• _Article_:
- - - - - - -

L’expression a désormais une connotation pathétique et dérisoire, tant elle fut employée ces derniers mois pour désigner ces “titans de Wall Street” dont il était évident, par tradition du jugement conformiste, qu’ils étaient effectivement “trop gros pour s’effondrer”. Au reste, même les esprits les plus critiques du système auraient eu, il y a quelques années d’ici, de la peine à prévoir précisément ces événements. Enfin, depuis mars dernier les “titans” ne cessent de s’effondrer comme autant de châteaux de cartes, de Bear Stearns à Lehman Brothers et AIG.
Le phénomène n’est pas spécifique à Wall Street. Le 23 septembre, nous notions la référence que nous offrait l’ancien directeur du GAO David Walker, suggérant la chose assez effrayante que le gouvernement US, lui-même défini comme “too big to fail”, pouvait après tout, selon la même logique, suivre la même voie que les “titans de Wall Street”.
Dixit David Walker: «What do AIG, Bear Stearns, Fannie Mae, Freddie Mac, Lehman Brothers and Merrill Lynch have in common? Some thought that these companies were too big to fail. They were wrong: all of these companies have either filed for bankruptcy, been “bailed out” by the government, or, owing to the sub-prime crisis, have been acquired. Over the weekend, the US government went one step further, with its proposals for an estimated $700bn (€493bn, £391bn) bail-out to ease the credit crisis.
»The US government truly is too big to fail. However, there are disturbing parallels between the factors that led to the sub-prime crisis and the deteriorating financial condition and fiscal foundation of our federal government. These similarities ought to ring an alarm bell for Congress and the presidential candidates. The question is, will they hear it and wake up?»

- - - - - - -

• _Données fournies_:
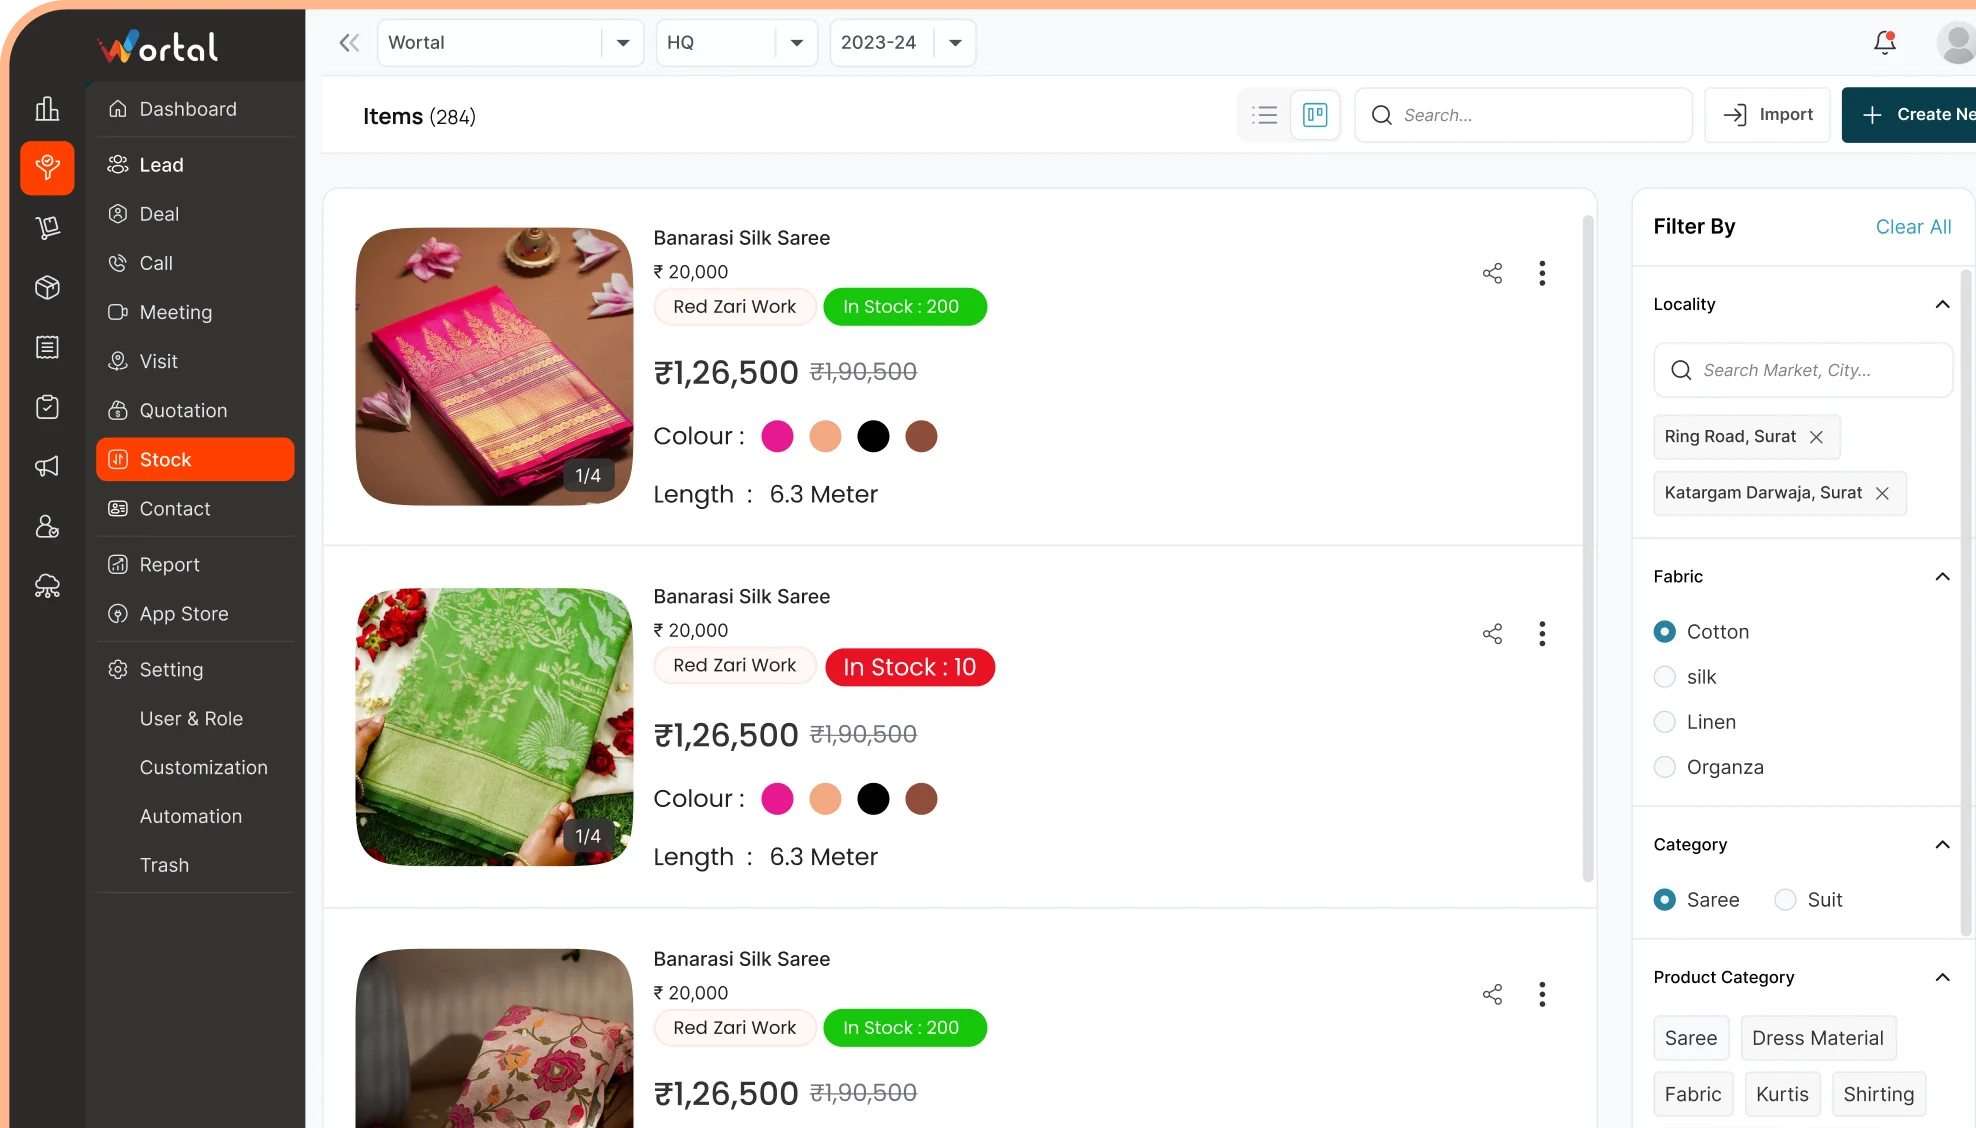This screenshot has width=1976, height=1128.
Task: Switch to card view layout icon
Action: click(1315, 115)
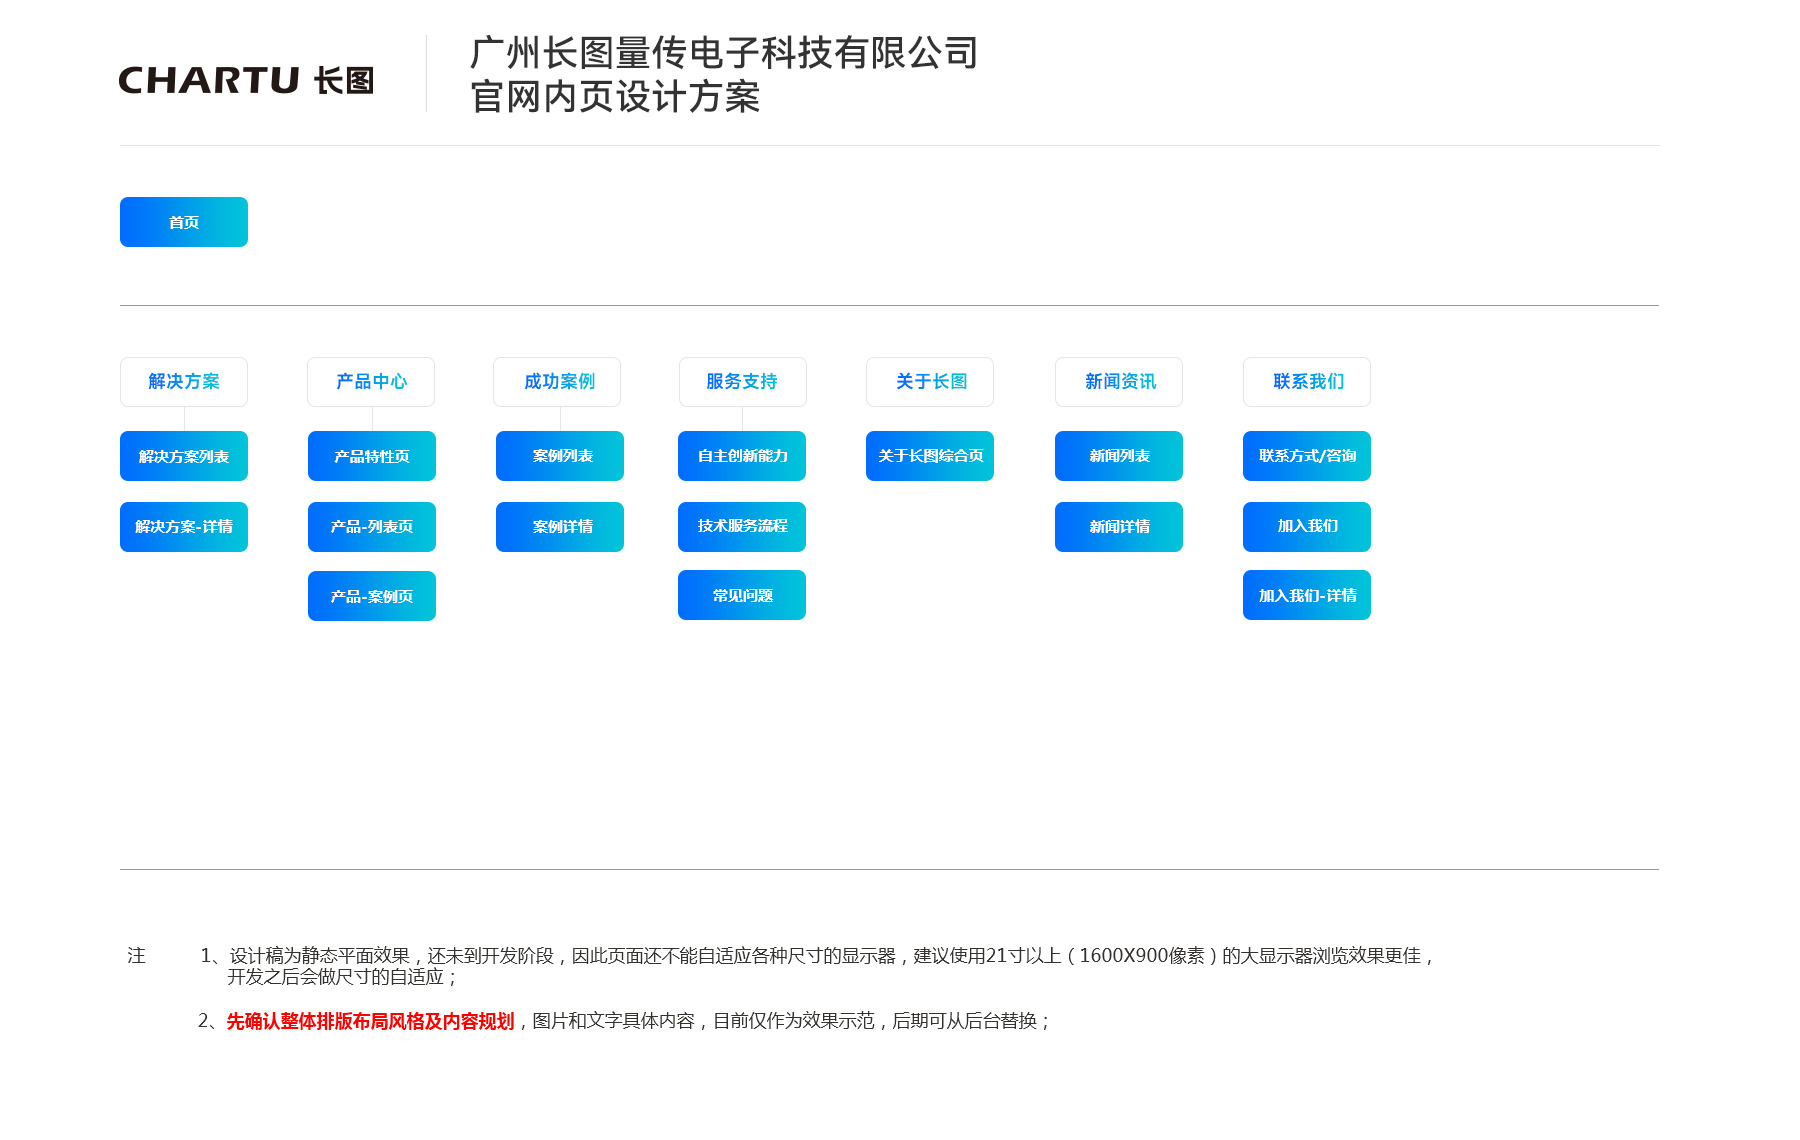Open 自主创新能力 page button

- - - - - - -

• _Consigne_: D'après l'article, quel poste David Walker a-t-il occupé auparavant ? Le listing constitue un ensemble distinct, sans lien avec l'article.

• _Solution_: Il a été directeur du GAO.